Обсуждение: BRIN autosummarization lacking a snapshot

Поиск
Список
Период
Сортировка

BRIN autosummarization lacking a snapshot

От
Álvaro Herrera
Дата:
If you have a BRIN index with autosummarize=on, and it's based on a
function that requires a snapshot, autovacuum will simply error out when
trying to summarize a range.  Here's a reproducer:

create table journal (d timestamp);
create function packdate(d timestamp) returns text as $$
   begin return to_char(d, 'yyyymm'); end; $$
   language plpgsql returns null on null input immutable;
create index on journal using brin (packdate(d))
  with (autosummarize = on, pages_per_range = 1);

Now insert some data,
  insert into journal select generate_series(timestamp '2025-01-01', '2025-12-31', '1 day');

and wait for autovacuum to fire.  You'll get an error like

  2025-11-03 12:17:42.263 CET [536755] ERROR:  cannot execute SQL without an outer snapshot or portal

This patch fixes it.  I haven't given much thought to adding a good way
to test this yet ...

-- 
Álvaro Herrera        Breisgau, Deutschland  —  https://www.EnterpriseDB.com/
"Someone said that it is at least an order of magnitude more work to do
production software than a prototype. I think he is wrong by at least
an order of magnitude."                              (Brian Kernighan)

Вложения

Re: BRIN autosummarization lacking a snapshot

От
Michael Paquier
Дата:
On Mon, Nov 03, 2025 at 12:21:50PM +0100, Alvaro Herrera wrote:
> This patch fixes it.  I haven't given much thought to adding a good way
> to test this yet ...

Spawning an autovacuum worker can feel artistic as we try to make the
tests run fast, but it's not that bad.  The trick is to use an
"autovacuum_naptime = 1".  Then you could either scan the server logs
for some 'autovacuum: processing database "blah"', or just a polling
query based on pg_stat_all_tables.autovacuum_count.  See for example
006_signal_autovacuum.pl.
--
Michael

Вложения

Re: BRIN autosummarization lacking a snapshot

От
Álvaro Herrera
Дата:
On 2025-Nov-04, Michael Paquier wrote:

> Spawning an autovacuum worker can feel artistic as we try to make the
> tests run fast, but it's not that bad.  The trick is to use an
> "autovacuum_naptime = 1".  Then you could either scan the server logs
> for some 'autovacuum: processing database "blah"', or just a polling
> query based on pg_stat_all_tables.autovacuum_count.  See for example
> 006_signal_autovacuum.pl.

Ah yes ... and, actually, we already have a file doing a closely related
thing, so I added to it.  Here's the patch for master.  Backbranches are
essentially identical, modulo these changes for 13 and 14:

-use Test::More tests => 2;
+use Test::More tests => 4;

I'm glad we got rid of that :-)


With my initial try of this test, just counting the number of BRIN
tuples, I was _really_ surprised that the index did indeed contain the
expected number of tuples, even when the error was being thrown.  This
turned out to be expected, because the way BRIN summarization works is
that we insert a placeholder tuple first, then update it to the correct
value, and the error only aborts the second part.  That's why I needed
to add a WHERE clause to only count non-placeholder tuples.

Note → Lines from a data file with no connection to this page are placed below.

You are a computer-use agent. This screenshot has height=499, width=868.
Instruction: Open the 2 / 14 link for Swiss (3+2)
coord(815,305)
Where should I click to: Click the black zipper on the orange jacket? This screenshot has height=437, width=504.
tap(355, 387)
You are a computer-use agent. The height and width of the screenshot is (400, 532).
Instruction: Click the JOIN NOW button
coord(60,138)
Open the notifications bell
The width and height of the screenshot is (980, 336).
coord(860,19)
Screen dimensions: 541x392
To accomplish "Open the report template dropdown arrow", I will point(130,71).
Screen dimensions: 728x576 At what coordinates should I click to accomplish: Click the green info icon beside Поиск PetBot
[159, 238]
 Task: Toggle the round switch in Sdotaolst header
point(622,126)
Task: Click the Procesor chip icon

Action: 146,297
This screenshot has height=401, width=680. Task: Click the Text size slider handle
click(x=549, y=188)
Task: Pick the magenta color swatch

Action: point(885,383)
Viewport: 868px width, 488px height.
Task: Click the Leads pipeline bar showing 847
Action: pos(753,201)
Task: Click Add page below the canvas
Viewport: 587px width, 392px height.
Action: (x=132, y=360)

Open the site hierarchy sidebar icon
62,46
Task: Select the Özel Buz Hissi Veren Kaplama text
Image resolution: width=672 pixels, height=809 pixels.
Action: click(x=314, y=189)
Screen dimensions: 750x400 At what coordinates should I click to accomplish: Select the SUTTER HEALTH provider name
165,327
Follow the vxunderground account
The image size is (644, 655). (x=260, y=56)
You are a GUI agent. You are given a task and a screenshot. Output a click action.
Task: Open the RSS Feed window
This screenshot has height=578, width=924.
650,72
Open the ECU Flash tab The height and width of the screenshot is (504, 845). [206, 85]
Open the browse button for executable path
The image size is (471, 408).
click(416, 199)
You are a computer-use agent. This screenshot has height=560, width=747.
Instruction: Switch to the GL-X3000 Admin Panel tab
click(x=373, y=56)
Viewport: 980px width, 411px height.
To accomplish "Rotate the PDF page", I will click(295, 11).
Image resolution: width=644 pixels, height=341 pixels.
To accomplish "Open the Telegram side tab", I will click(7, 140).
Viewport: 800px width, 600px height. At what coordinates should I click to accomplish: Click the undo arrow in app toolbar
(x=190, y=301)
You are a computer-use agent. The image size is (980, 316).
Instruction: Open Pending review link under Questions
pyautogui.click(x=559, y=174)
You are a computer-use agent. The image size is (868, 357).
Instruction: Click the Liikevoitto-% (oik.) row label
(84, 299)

I also added a 'sleep(1)', to avoid looping on the query when we know
autovacuum can't possibly have had a chance to run yet.

I unleashed CI on branches 15 and master, and will push soon if they
both turn green.

-- 
Álvaro Herrera               48°01'N 7°57'E  —  https://www.EnterpriseDB.com/
"La virtud es el justo medio entre dos defectos" (Aristóteles)

Вложения

Re: BRIN autosummarization lacking a snapshot

От
Álvaro Herrera
Дата:
> With my initial try of this test, just counting the number of BRIN
> tuples, I was _really_ surprised that the index did indeed contain the
> expected number of tuples, even when the error was being thrown.  This
> turned out to be expected, because the way BRIN summarization works is
> that we insert a placeholder tuple first, then update it to the correct
> value, and the error only aborts the second part.

One thing that's not fully clear to me, but will test later, is that if
this has happened to you, then the placeholder tuple remains in place
and doesn't ever become non-placeholder.  If vacuum (incl. autovacuum)
sees such a tuple, it will gladly ignore the page range, as if it were
already summarized.  This makes your index scans potentially
inefficient, because for placeholder tuples bringetbitmap will always
include the affected page range.

I think we should make vacuum clean it up somehow, but I'm not yet sure
how safe it is.

-- 
Álvaro Herrera               48°01'N 7°57'E  —  https://www.EnterpriseDB.com/
"El Maquinismo fue proscrito so pena de cosquilleo hasta la muerte"
(Ijon Tichy en Viajes, Stanislaw Lem)



Re: BRIN autosummarization lacking a snapshot

От
Arseniy Mukhin
Дата:
Hi,

On Tue, Nov 4, 2025 at 5:22 PM Álvaro Herrera <alvherre@kurilemu.de> wrote:
>
>
> > With my initial try of this test, just counting the number of BRIN
> > tuples, I was _really_ surprised that the index did indeed contain the
> > expected number of tuples, even when the error was being thrown.  This
> > turned out to be expected, because the way BRIN summarization works is
> > that we insert a placeholder tuple first, then update it to the correct
> > value, and the error only aborts the second part.
>
> One thing that's not fully clear to me, but will test later, is that if
> this has happened to you, then the placeholder tuple remains in place
> and doesn't ever become non-placeholder.  If vacuum (incl. autovacuum)
> sees such a tuple, it will gladly ignore the page range, as if it were
> already summarized.  This makes your index scans potentially
> inefficient, because for placeholder tuples bringetbitmap will always
> include the affected page range.
>
> I think we should make vacuum clean it up somehow, but I'm not yet sure
> how safe it is.
>

+1. I noticed the same behavior while working on amcheck support for BRIN.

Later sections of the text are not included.